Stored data
<<<<
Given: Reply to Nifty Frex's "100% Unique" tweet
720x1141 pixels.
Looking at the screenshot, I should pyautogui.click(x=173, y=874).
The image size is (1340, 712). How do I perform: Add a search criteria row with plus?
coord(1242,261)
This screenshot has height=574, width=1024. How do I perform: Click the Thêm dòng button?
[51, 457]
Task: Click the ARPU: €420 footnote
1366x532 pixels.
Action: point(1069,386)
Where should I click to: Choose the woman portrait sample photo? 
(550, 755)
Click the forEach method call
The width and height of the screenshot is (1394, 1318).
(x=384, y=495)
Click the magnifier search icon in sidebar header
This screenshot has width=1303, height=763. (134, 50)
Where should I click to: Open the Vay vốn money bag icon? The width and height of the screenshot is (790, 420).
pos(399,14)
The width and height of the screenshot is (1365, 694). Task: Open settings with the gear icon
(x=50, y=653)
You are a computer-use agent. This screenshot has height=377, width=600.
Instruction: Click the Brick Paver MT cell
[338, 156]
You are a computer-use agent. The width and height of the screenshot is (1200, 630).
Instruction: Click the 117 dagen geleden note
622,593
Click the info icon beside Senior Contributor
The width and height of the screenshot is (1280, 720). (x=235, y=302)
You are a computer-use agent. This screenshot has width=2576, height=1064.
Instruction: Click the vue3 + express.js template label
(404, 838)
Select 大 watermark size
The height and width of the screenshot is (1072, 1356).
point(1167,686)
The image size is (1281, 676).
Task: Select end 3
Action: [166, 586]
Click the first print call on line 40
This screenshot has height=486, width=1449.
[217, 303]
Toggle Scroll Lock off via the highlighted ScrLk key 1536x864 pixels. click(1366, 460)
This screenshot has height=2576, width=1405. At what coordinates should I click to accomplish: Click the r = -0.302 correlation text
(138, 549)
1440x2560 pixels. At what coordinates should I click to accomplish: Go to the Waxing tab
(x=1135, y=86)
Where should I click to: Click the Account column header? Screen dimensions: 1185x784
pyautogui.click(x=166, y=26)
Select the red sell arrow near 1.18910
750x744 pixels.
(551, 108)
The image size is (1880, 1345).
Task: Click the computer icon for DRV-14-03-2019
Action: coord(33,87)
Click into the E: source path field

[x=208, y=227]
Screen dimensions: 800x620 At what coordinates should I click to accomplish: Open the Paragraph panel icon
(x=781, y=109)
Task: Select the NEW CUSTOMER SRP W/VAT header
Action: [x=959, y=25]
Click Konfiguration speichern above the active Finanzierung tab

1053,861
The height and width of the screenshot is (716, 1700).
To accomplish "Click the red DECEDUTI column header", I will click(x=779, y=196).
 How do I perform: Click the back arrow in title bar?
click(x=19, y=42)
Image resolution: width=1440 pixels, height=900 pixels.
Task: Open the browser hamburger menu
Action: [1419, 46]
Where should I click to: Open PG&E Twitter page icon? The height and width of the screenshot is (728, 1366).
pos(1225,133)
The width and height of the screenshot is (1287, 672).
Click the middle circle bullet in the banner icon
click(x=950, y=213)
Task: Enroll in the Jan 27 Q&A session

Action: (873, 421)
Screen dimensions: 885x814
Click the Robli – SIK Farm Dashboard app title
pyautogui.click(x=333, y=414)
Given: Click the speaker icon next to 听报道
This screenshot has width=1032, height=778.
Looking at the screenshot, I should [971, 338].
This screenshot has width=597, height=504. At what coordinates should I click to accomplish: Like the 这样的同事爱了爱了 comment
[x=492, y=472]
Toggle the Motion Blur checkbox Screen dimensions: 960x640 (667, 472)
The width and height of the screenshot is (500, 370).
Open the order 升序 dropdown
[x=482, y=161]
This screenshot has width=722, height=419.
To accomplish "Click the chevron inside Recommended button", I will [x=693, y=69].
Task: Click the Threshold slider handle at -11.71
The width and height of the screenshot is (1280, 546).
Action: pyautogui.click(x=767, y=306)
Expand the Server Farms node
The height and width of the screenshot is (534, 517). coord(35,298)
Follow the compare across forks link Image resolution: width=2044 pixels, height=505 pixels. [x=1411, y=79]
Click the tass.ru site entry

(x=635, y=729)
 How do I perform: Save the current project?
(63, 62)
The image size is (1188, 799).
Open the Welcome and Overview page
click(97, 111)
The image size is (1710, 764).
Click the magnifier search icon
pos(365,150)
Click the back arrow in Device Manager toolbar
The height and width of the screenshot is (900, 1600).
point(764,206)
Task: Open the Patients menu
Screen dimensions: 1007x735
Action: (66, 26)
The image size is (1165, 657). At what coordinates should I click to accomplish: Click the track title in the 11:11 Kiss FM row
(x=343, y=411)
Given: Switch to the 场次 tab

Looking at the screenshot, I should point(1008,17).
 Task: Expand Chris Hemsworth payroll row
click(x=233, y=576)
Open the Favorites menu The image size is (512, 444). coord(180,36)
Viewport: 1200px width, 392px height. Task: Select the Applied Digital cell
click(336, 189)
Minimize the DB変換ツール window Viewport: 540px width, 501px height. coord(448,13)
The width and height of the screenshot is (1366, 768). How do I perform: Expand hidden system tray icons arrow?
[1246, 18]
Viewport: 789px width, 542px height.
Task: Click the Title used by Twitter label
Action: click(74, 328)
>>>>
What to work on >> Could you return exactly the lines above from the line with "The width and height of the screenshot is (1394, 1318)." to the line with "has width=2576, height=1064.", both included, and nothing else?

Solution to the problem >>
The width and height of the screenshot is (1394, 1318).
(x=384, y=495)
Click the magnifier search icon in sidebar header
This screenshot has width=1303, height=763. (134, 50)
Where should I click to: Open the Vay vốn money bag icon? The width and height of the screenshot is (790, 420).
pos(399,14)
The width and height of the screenshot is (1365, 694). Task: Open settings with the gear icon
(x=50, y=653)
You are a computer-use agent. This screenshot has height=377, width=600.
Instruction: Click the Brick Paver MT cell
[338, 156]
You are a computer-use agent. The width and height of the screenshot is (1200, 630).
Instruction: Click the 117 dagen geleden note
622,593
Click the info icon beside Senior Contributor
The width and height of the screenshot is (1280, 720). (x=235, y=302)
You are a computer-use agent. This screenshot has width=2576, height=1064.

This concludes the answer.